When a solution fails:

  1. State invariant in one sentence.
  2. Add asserts/logs at every mutation that should preserve invariant.
  3. Minimize failing test to smallest counterexample.
  4. Re-check edge cases:
    • empty input
    • single element
    • all equal
    • strictly increasing/decreasing
    • max/min numeric bounds

This process is usually faster than randomly patching code.


17) Rust-Specific Performance and Safety Notes

  • Prefer as_bytes() for ASCII string problems.
  • Keep borrows short around RefCell.
  • Avoid repeated cloning of big vectors in recursion loops.
  • Use sort_unstable() when order stability is irrelevant.
  • Promote to i64 for accumulation to avoid overflow bugs.
  • For heaps requiring min behavior, wrap with Reverse.
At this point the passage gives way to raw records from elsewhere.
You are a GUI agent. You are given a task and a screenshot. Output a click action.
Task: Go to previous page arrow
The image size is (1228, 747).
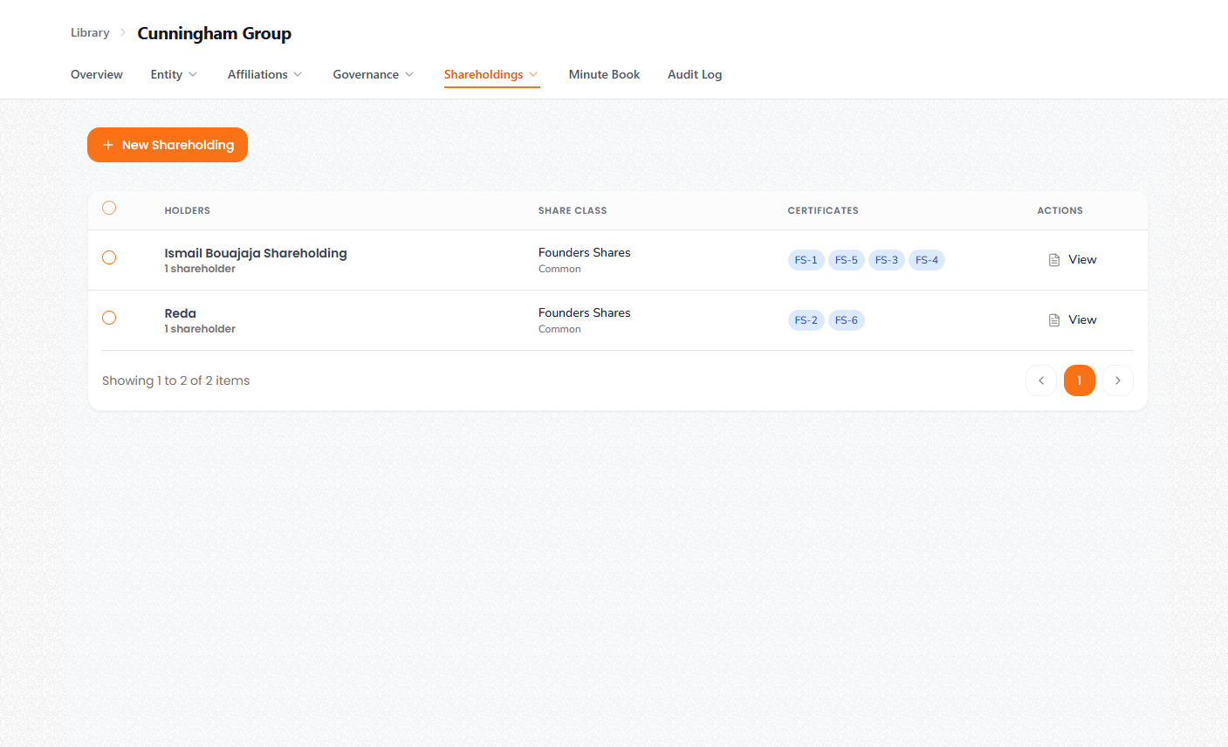pos(1040,380)
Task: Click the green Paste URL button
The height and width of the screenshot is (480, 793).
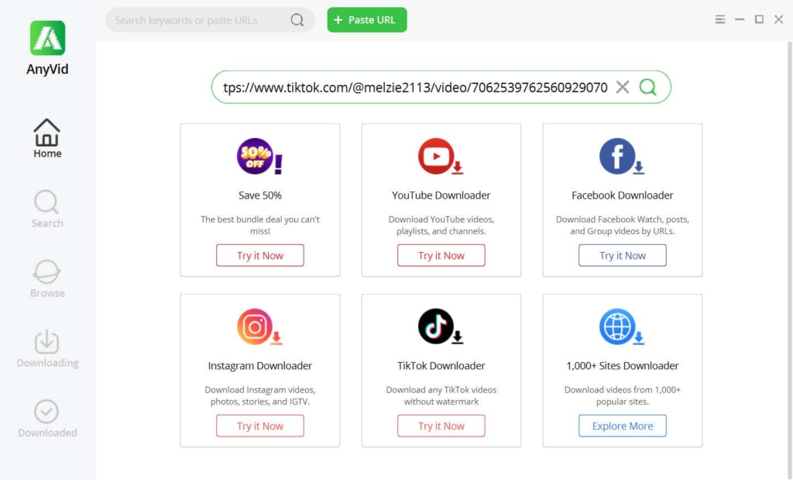Action: 366,19
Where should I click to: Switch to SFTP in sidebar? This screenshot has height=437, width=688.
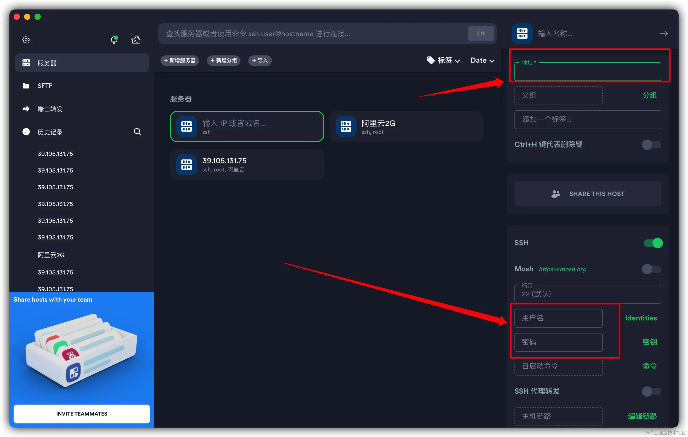tap(45, 86)
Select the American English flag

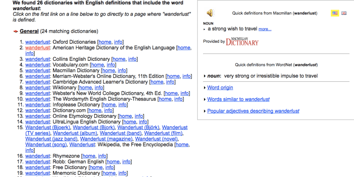(x=335, y=13)
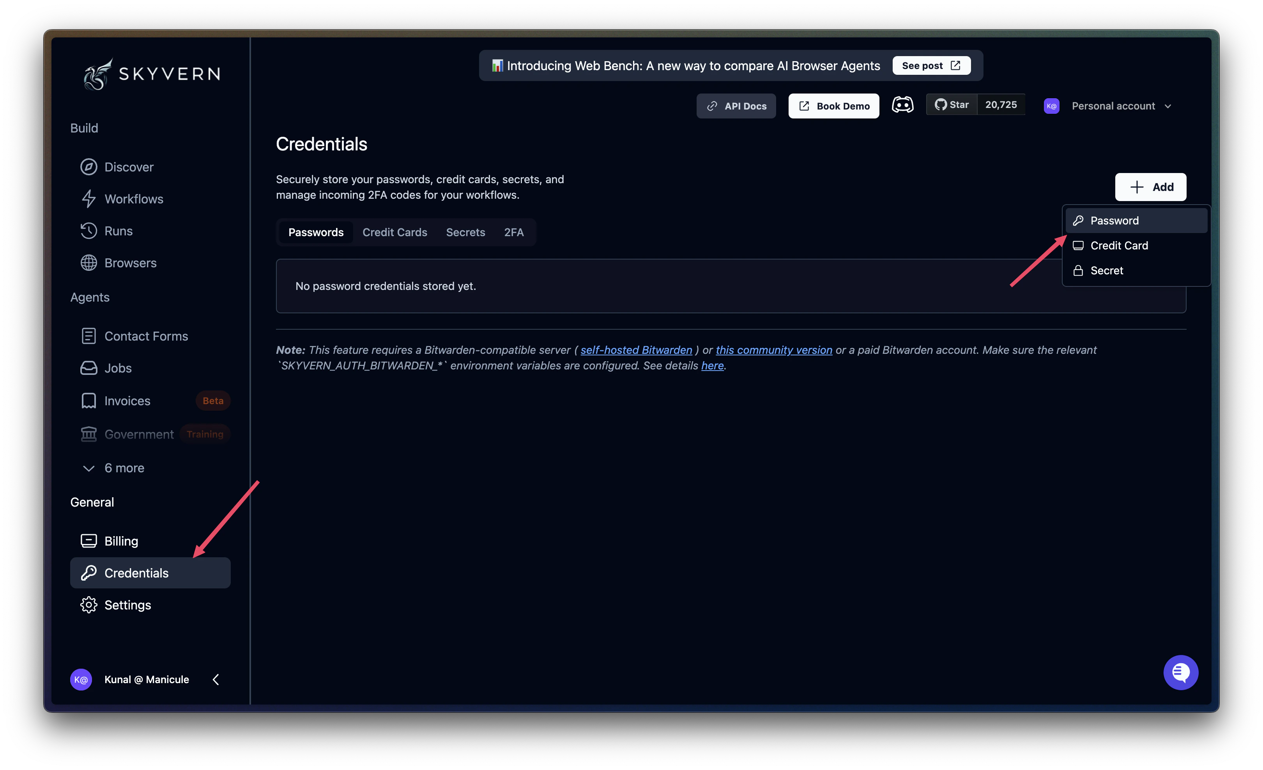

18) Study Strategy With This Repo

Suggested loop:

  1. Read quick trigger in cheat sheet.
  2. Read matching section in this textbook file.
  3. Implement one problem.
  4. Write 1-2 notes under /// ## Notes and /// ## Complexity in the problem file.
  5. Run:
    • make template-check
    • make solved-sync
    • make progress

This compounds understanding instead of just memorizing templates.